- Highgate, London England

Information
- Other name: Ladies Hospital
- Type: Charity school
- Established: c. 1680
- Founder: William Blake (merchant)
- Closed: 1919

= Ladies Charity School =

English charity school for girls, c1680–1919

The Ladies Charity School in London, England, was originally founded in Highgate c1680 as a charity school for forty orphans by the merchant William Blake (d.1696). After his death, it was revived and extended in 1702, and after relocating across London, was taken over by the Church Army as a training school in 1919.

==Early history==
The school was founded by the London merchant draper William Blake, who, after the death in 1650 of his wife Mary, was inspired by the writing of Bishop Lewis Bayly to provide for orphans. Blake's brother Francis was a wealthy landowner in Highgate and William had leased part of Arundul House from him.

William spent £5000, his entire wealth, on setting up the Ladies Charity School House (or Hospital). His vision was to house and educate forty orphans, boys and girls: ‘The boys to be taught the art of painting, gardening, casting accounts, and navigation, or put forth to some good handicraft trade, and to wear an uniform of blue lined with yellow. The girls to be taught to read, write, sew, starch, raise paste, and dress, that they might be fit for any good service’.
He acquired Dorchester House, The Grove, Highgate, former home of the Marquess of Dorchester, to house the girls.

To try to maintain the school, Blake sold his Highgate home to Sir William Ashhurst, and houses at 1-6 South Grove (mortgaged from his brother), to Sir Francis Pemberton.
He published a pious book ‘’Silver Drops’’ to appeal to noble ladies, but ultimately failed to secure lasting funding. Blake was imprisoned for debt 1685–1687, and died in 1696.

==Revival and expansion==
The school was revived in 1702 by the Society for Promoting Christian Knowledge, expanding from the Ladies Hospital, to provide a Protestant education for orphans aged 9–11 years old. Supporters included Dr Johnson and Hester Thrale. By 1827, the school had moved to 37 King Street, Smithfield (present day Snow Hill) and by 1853 was operating at 30 John Street, Bloomsbury, near Bedford Row, with attendance of 51 Protestant girls aged 8–14.

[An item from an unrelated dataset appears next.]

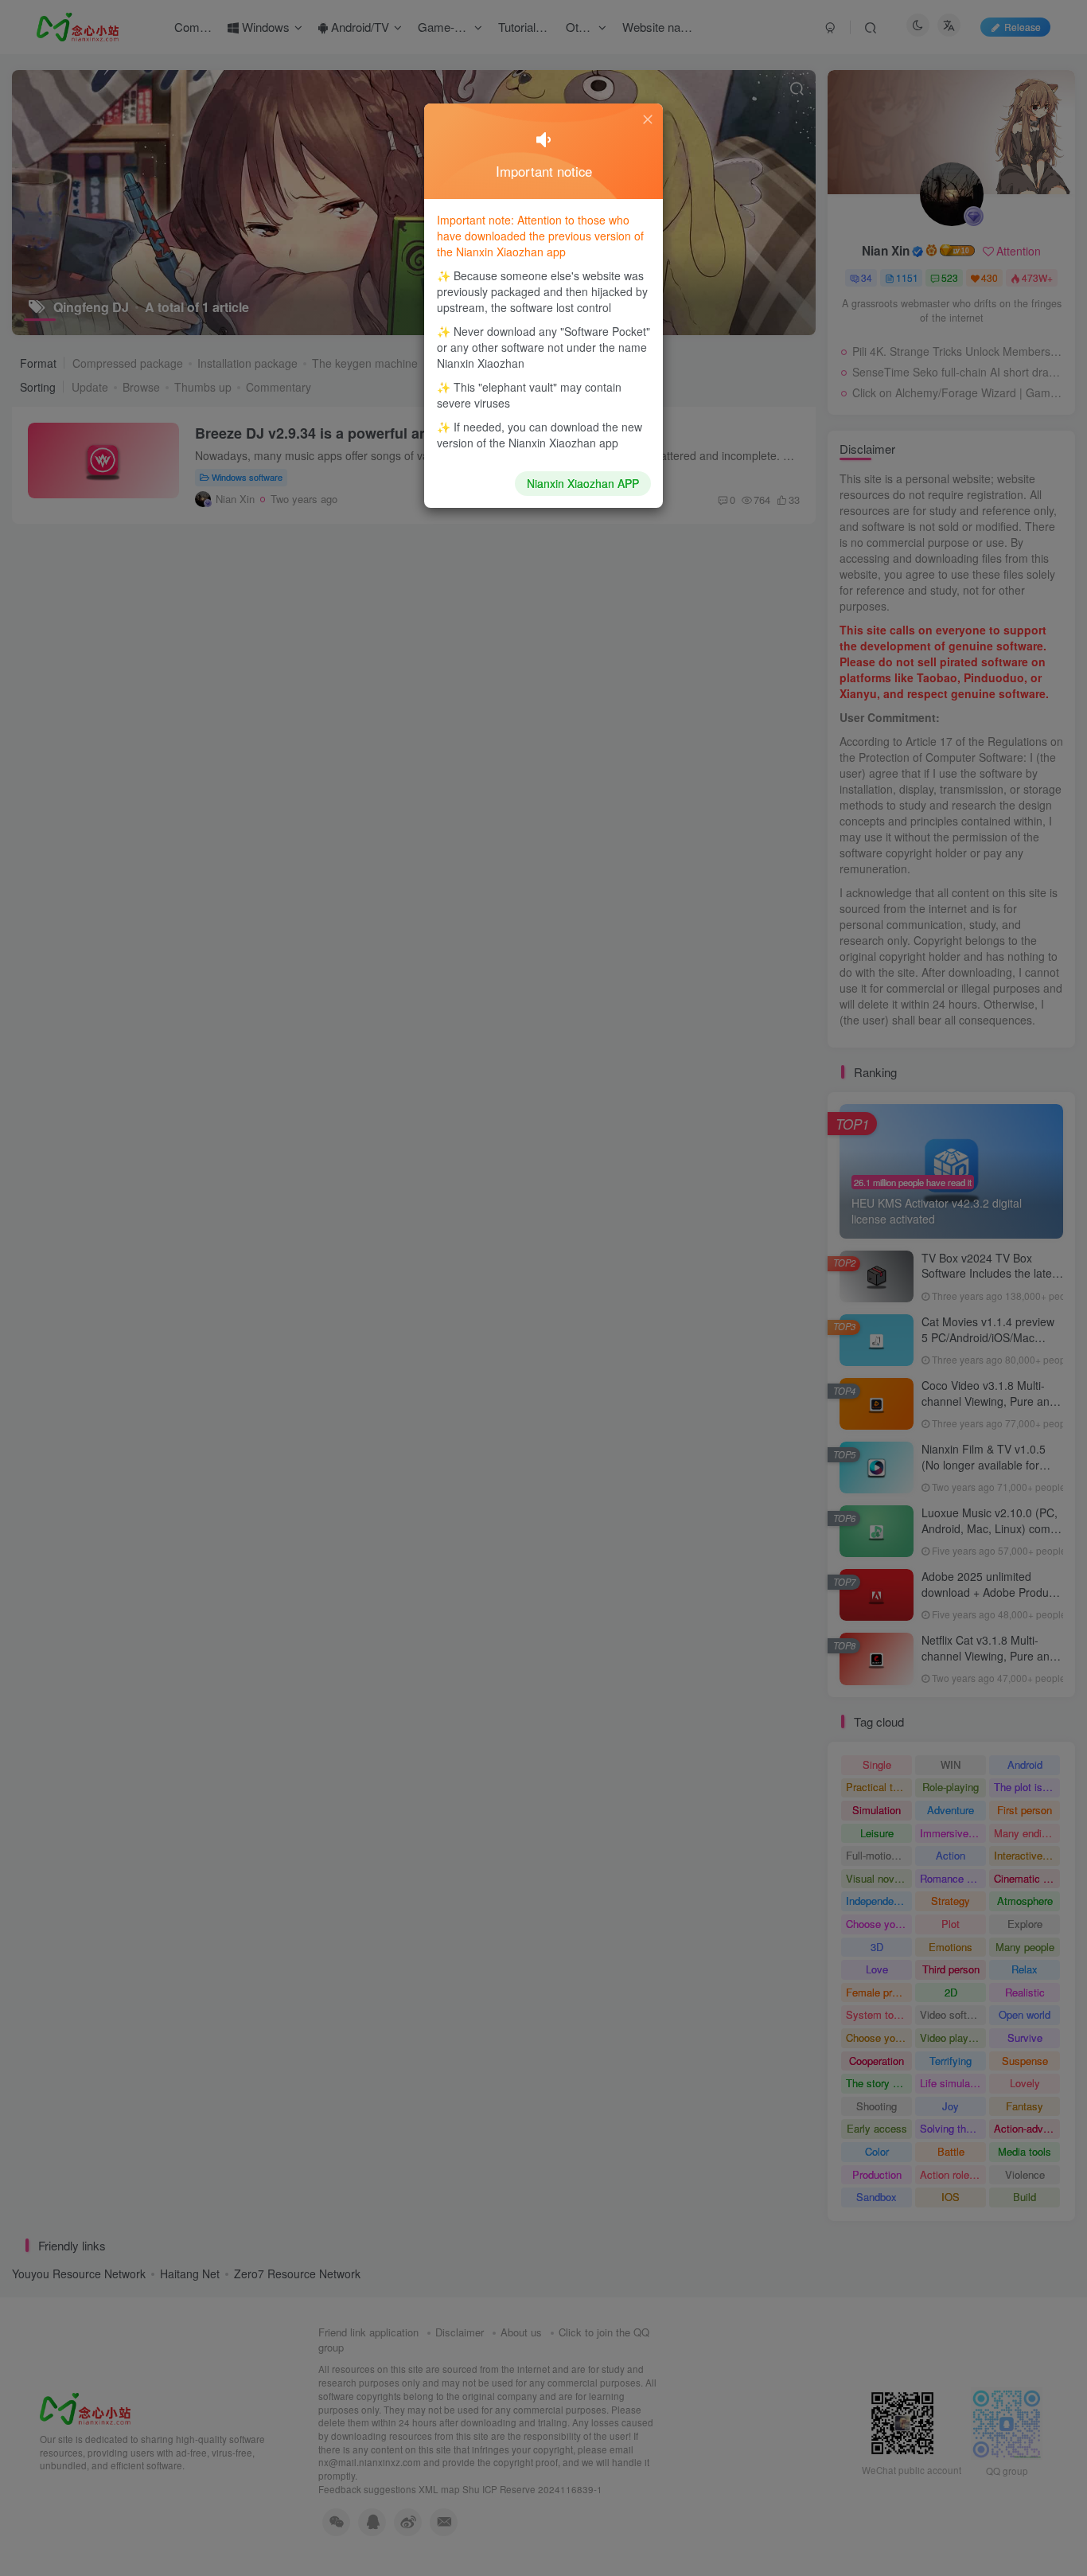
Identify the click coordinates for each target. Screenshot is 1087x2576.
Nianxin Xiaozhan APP (583, 483)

In c1882, the school relocated from 22 Queen Square, Bloomsbury, to Powis House, 16 Powis Gardens, North Kensington, next door to All Saints Notting Hill. Its mission had changed from orphans to the daughters of respectable but impoverished families, who paid towards their education: girls were trained for domestic service and left school at age 15. In 1919, the Powis House premises were taken over by the Church Army, who used it as a training home for girls aged 14 to 18.